Convert Gray 111011 back to binary.

Rule:

• Binary MSB = Gray MSB
• Each next Binary bit = XOR of current Gray bit with previous binary bit

Step-by-step:

Gray (G)	Operation	Binary (B)
1	MSB copied	1
1	$1\oplus 1$	0
1	$1\oplus 0$	1
0	$0\oplus 1$	1
1	$1\oplus 1$	0
1	$1\oplus 0$	1

Result:
Gray 111011 -> Binary 101101

Byte, Nibble, and Word

• A byte is 8 bits and is the standard unit for storing data.
• A nibble is 4 bits (half a byte).
• A word is the number of bits a system processes at once and depends on the CPU architecture.
  Example:
  A 64-bit processor has a word size of 64 bits (8 bytes), while a simple microcontroller may have an 8-bit word size.

Alphanumeric Codes and ASCII Code

• Computers use alphanumeric codes to represent letters, numbers, punctuation, and symbols.

• These codes allow non-numerical information to be processed and transmitted.

• ASCII is a 7-bit code with 128 possible characters.

• Used for keyboard input, internal storage, and communication with external devices.
  Example:
  ASCII for 'A' = 0100 0001 (decimal 65).

Parity Method for Error Detection

• A parity bit is added to transmitted data to detect errors.
• Even parity: total number of 1s (including parity bit) is even.
• Odd parity: total number of 1s is odd.
  Example:
  Data 101 1001 has four 1s -> even parity bit = 0 (they are already even -> 4).
  Data 110 0011 has four 1s -> odd parity bit = 1 (to make them odd -> 5).

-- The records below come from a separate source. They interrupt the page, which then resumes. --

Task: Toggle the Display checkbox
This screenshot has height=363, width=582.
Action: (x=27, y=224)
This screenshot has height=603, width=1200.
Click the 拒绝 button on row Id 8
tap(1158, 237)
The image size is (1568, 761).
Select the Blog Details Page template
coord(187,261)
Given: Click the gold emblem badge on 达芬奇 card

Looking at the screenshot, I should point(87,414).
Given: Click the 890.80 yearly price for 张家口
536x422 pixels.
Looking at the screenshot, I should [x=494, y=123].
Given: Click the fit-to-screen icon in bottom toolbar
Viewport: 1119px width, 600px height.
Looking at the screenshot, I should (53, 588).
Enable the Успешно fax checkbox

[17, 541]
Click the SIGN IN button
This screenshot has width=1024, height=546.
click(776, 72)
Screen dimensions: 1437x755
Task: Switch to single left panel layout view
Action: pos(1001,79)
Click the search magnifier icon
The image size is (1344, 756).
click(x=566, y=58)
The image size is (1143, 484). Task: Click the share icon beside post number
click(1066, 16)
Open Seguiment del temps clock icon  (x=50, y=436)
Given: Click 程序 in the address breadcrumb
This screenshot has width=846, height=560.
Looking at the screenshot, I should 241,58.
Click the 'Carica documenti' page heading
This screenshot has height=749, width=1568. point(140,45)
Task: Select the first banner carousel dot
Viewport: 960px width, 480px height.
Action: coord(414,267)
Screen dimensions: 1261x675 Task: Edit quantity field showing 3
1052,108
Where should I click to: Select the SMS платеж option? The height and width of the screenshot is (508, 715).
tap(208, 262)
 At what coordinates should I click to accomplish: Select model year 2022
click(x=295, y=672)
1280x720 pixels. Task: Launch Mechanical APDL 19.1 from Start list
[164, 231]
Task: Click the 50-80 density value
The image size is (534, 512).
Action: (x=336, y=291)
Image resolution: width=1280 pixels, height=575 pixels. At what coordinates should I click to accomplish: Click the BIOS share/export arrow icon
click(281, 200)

ASCII with Even Parity Example (HELLO)

7-bit ASCII + 1 parity bit:

• H -> 100 1000 (2 ones) -> parity 0 -> 0100 1000
• E -> 100 0101 (3 ones) -> parity 1 -> 1100 0101
• L -> 100 1100 (3 ones) -> parity 1 -> 1100 1100
• L -> 100 1100 (3 ones) -> parity 1 -> 1100 1100
• O -> 100 1111 (5 ones) -> parity 1 -> 1100 1111

These 8-bit strings are what would be transmitted using ASCII with even parity.